* [Problem description]: Reproduce verbatim the lines of the data below, starting at the line that contains "What do you see at coordinates (955, 41)" and stopping after the line that contains "coordinates (62, 73).".

** Start Input **

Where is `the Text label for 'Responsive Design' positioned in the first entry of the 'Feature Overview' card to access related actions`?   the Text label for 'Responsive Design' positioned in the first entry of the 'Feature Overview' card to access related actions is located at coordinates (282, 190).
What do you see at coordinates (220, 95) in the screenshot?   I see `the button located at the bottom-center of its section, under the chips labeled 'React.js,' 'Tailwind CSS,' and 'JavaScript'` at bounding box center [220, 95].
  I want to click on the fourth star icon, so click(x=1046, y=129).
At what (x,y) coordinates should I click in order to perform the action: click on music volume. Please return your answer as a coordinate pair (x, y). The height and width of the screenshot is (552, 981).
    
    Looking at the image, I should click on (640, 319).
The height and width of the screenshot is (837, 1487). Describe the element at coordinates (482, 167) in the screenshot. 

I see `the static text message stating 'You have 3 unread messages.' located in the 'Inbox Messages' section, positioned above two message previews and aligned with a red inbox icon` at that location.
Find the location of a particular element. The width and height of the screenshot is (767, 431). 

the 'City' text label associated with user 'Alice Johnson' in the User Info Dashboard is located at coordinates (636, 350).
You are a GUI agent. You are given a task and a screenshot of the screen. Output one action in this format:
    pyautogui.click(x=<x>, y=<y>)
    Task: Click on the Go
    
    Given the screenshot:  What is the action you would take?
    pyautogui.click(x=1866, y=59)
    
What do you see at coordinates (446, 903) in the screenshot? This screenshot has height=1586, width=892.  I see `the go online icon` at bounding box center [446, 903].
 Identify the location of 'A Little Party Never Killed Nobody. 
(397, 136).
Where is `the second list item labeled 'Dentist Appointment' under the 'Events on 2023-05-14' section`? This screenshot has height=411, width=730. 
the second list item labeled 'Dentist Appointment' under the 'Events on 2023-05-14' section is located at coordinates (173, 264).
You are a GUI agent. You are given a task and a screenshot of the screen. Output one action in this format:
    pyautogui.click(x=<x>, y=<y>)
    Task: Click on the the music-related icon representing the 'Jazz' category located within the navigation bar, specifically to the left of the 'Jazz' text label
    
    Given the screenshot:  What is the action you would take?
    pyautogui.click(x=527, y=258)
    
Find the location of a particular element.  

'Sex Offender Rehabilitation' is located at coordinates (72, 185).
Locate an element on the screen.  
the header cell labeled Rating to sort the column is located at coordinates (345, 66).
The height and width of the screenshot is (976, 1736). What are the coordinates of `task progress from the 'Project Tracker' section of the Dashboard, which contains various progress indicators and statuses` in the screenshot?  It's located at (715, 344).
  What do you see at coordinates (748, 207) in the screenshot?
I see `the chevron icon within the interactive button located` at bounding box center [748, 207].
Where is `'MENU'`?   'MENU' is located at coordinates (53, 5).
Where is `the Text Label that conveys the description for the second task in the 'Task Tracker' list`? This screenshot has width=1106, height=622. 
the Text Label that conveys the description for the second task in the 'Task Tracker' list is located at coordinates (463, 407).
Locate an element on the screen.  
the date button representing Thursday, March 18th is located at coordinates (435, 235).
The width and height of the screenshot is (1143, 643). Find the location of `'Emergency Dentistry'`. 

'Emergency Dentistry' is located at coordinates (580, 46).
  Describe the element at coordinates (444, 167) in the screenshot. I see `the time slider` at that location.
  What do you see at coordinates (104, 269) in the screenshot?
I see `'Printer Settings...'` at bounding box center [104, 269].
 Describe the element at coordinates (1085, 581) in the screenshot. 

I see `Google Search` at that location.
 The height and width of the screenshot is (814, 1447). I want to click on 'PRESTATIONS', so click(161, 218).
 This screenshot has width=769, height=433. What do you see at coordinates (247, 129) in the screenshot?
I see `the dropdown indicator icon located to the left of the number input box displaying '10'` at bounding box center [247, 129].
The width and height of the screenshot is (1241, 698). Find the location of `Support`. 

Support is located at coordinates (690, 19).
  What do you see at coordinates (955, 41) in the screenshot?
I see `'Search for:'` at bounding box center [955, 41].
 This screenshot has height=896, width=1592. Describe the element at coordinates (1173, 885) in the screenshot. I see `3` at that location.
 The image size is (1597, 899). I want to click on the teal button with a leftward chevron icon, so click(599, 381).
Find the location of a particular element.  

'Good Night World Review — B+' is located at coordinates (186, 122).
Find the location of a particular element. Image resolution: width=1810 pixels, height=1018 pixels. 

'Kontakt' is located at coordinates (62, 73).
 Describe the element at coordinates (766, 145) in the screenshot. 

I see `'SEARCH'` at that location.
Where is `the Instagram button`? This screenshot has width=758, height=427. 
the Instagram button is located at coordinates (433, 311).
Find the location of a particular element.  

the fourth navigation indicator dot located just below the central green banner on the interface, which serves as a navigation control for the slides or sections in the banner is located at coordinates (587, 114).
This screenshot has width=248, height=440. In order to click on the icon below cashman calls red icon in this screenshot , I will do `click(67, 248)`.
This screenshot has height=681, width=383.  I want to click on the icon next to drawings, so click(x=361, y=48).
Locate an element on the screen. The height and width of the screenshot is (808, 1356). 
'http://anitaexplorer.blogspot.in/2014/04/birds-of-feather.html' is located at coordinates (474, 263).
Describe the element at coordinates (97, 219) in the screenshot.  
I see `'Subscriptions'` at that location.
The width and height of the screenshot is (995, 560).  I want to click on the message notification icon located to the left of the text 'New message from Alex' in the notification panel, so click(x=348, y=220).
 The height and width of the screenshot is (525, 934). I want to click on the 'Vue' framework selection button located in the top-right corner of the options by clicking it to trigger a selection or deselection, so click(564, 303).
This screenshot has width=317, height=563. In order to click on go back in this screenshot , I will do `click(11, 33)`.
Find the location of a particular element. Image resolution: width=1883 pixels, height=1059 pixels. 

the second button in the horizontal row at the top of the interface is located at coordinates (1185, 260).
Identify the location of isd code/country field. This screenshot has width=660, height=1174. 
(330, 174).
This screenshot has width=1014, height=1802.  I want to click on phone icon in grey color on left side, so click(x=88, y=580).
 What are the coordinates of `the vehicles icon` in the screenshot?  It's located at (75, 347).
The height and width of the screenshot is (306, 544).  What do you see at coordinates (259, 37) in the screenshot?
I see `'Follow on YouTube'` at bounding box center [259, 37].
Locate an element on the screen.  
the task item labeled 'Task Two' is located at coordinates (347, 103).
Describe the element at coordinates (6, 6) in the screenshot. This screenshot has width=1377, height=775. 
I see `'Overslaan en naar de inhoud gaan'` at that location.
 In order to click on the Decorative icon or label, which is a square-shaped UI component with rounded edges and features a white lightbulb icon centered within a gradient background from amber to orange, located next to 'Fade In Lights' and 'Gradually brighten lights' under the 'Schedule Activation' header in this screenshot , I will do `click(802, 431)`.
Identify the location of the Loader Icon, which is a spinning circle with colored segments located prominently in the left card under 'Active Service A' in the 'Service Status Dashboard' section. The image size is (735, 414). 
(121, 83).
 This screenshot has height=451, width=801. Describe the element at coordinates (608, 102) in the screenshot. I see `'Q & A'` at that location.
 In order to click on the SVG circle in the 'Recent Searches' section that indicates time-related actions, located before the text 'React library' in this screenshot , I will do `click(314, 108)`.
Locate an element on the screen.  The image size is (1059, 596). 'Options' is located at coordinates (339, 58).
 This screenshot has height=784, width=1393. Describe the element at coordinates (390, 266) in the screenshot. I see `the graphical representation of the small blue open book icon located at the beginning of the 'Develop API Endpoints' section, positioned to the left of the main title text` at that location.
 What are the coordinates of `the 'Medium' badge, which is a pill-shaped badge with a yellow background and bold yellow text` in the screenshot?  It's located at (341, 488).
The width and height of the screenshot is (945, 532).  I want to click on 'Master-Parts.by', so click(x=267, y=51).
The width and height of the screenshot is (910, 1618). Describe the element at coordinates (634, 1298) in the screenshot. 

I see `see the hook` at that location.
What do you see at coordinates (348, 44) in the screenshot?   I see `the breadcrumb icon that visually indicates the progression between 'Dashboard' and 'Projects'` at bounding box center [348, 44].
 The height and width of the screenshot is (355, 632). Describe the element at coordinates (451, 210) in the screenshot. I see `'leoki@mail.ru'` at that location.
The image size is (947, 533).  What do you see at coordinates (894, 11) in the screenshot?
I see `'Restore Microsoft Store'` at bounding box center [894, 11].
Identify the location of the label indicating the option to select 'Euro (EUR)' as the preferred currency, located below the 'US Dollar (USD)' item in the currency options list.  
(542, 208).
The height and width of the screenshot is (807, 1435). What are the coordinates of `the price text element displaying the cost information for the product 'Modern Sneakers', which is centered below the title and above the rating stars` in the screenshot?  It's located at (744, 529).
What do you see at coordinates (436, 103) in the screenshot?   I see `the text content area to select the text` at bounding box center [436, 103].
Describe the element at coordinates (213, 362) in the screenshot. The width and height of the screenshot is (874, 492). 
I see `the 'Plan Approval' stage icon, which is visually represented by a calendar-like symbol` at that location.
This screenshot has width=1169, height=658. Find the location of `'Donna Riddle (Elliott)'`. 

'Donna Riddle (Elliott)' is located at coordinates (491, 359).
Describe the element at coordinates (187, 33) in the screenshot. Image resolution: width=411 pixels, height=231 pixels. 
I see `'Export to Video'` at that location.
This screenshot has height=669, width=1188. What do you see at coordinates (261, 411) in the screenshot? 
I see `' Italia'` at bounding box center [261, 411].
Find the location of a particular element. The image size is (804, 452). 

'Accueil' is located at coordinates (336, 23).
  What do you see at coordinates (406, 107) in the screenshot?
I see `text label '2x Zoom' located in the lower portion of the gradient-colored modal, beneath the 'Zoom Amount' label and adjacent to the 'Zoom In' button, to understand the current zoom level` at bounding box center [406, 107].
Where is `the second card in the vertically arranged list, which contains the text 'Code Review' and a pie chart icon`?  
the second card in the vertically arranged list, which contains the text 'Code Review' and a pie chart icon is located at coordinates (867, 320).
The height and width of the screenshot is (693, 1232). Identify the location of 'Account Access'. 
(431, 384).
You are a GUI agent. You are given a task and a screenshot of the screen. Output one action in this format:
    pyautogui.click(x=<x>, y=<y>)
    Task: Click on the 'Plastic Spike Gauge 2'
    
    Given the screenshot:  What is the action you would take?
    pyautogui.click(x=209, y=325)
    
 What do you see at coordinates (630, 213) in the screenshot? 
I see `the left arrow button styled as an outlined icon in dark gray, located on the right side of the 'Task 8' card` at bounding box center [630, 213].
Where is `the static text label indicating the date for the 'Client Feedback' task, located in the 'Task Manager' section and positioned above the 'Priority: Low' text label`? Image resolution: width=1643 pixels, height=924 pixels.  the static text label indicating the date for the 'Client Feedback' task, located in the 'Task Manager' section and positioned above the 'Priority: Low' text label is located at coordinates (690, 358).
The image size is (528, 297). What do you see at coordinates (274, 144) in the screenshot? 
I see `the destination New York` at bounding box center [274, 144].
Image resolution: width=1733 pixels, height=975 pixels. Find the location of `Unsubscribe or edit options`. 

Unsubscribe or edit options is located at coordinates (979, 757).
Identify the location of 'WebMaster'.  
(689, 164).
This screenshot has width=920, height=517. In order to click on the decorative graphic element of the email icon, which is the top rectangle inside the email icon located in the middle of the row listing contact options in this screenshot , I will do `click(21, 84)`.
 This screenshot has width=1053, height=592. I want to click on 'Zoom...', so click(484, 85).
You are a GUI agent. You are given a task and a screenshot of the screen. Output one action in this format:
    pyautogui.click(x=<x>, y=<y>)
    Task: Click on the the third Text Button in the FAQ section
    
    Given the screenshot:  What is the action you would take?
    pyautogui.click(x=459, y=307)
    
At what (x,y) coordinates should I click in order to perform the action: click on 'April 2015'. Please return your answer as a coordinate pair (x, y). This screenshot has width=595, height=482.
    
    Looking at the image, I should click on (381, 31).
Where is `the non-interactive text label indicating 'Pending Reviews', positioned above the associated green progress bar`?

** End Input **

* [Written answer]:
  What do you see at coordinates (955, 41) in the screenshot?
I see `'Search for:'` at bounding box center [955, 41].
 This screenshot has height=896, width=1592. Describe the element at coordinates (1173, 885) in the screenshot. I see `3` at that location.
 The image size is (1597, 899). I want to click on the teal button with a leftward chevron icon, so click(599, 381).
Find the location of a particular element.  

'Good Night World Review — B+' is located at coordinates (186, 122).
Find the location of a particular element. Image resolution: width=1810 pixels, height=1018 pixels. 

'Kontakt' is located at coordinates (62, 73).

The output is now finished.